The average person eats 3 meals a day, surely with a snack here and there. Over the course of a year, or even a life-time, that’s quite a lot of activity for an adult’s set of teeth. Unfortunately we only get one set, so it’s important to handle unexpected dental emergencies with care.
Here at Garden Grove Dental Arts, we’re experienced emergency dentists, located in Anaheim and we have a couple tips that can help you best handle every-day dental emergencies for a smile that lasts longer.
From a toothache to a broken jaw, common dental emergencies can occur anywhere and anytime. Whether you’re involved with a sports team or simply eating popcorn at the movies, biting or bumping into something you didn’t know was there can quickly and unexpectedly do damage to your teeth.
While prevention is the best medicine, read on to learn what to do in some of the most common dental emergencies.
A bitten lip or tongue
This particular “emergency” isn’t usually serious, but can .sometimes require stitches. Simply apply pressure and a cold compress to first stop the bleeding, and reduce the swelling. If the bleeding doesn’t stop, go to your nearest hospital emergency room.
Chipped or Broken Teeth
From skateboarding to eating hard candy, it’s not exactly hard to chip or break a tooth. Should this uncomfortable and potentially painful occurrence happen to you, don’t panic — your teeth can be fixed. First, rinse your mouth out with warm water to clean the affected area. Use a cold compress to control swelling and call your dentist immediately. If possible, recovering the broken piece of tooth can give your dentist the opportunity to re-attach it to your original tooth.
A Broken Jaw
A broken jaw is a serious medical and dental incident that requires immediate attention from a doctor. If your jaw is broken, you are likely experiencing pain and swelling and bleeding from your mouth. With a broken jaw, there is also the potential that your teeth are damaged as well. To control the swelling, apply cold as quickly as possible with an ice pack or bag of frozen peas or beans. Stabilize your jaw by wrapping a small towel beneath your jaw and tied around your head. Immediately go to your dentist or hospital emergency department.
Knocked out Teeth
A fast, sudden impact to your teeth can cause one or more of them to be knocked completely from your mouth. This often occurs in contact sports and in many unexpected accidents. According to the ADA, in the event that one of your teeth is knocked out, hold the tooth by the crown (the “sharp” end) and rinse the root (the “Gum” end) without removing any of the root tissue attached to it. If you can (and it doesn’t hurt too much), delicately insert the tooth into its socket. As an alternative, ensure the tooth and attached roots stay moist by placing it in a container filled with saliva or milk. Contact your dentist immediately.

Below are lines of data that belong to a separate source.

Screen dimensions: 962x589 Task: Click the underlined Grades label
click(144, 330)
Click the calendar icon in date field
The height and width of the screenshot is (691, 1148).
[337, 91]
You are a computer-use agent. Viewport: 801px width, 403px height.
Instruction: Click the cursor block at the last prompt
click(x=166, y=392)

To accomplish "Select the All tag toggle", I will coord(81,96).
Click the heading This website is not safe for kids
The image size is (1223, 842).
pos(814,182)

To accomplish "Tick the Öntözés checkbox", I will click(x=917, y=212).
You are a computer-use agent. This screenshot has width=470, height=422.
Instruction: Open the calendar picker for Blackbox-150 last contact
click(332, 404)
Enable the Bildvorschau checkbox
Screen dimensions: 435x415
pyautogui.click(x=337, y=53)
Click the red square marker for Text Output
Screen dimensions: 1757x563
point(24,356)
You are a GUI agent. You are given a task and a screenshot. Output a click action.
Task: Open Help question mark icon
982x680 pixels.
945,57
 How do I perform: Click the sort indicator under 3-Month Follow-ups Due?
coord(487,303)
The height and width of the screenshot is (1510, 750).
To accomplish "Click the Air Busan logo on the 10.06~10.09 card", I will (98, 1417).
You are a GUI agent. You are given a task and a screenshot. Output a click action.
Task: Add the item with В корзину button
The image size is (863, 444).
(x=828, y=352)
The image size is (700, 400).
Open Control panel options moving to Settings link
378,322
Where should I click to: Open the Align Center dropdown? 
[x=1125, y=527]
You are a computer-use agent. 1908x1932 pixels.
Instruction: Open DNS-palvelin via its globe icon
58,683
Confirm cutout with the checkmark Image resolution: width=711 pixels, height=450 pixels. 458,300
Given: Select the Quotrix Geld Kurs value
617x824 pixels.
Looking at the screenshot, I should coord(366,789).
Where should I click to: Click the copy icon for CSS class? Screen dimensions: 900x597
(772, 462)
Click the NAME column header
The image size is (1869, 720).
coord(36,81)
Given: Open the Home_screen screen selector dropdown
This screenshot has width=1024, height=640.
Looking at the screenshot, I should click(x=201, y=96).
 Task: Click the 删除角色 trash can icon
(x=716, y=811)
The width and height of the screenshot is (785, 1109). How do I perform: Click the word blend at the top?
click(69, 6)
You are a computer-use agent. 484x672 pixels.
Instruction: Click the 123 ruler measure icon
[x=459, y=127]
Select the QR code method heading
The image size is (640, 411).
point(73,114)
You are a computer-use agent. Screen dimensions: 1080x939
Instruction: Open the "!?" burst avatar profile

Causes of a toothache can range from a tooth abscess or fracture to a damaged filling, habitual tooth grinding, or infected gums. If you get a toothache, the first thing you should do is rinse your mouth with warm water, followed by gently flossing your teeth to ensure there is no food stuck between your teeth. This process also helps pinpoint specific sources of pain. If you experience a persistent toothache, contact your dentist. Typical solutions for a toothache can range from antibiotics to more involved dental procedures such as a filling , root canal or the creation of a custom mouth guard to prevent grinding.
Something’s Caught in Your Teeth
Everyone knows the feeling: you’ve got something caught in your teeth and you don’t have access to any floss. Above all else, avoid reaching for the nearest sharp object. Using something sharp to pick your teeth could elevate this very minor emergency into something more serious — like a chipped tooth. If dental floss doesn’t work to dislodge something from your teeth, call your dentist.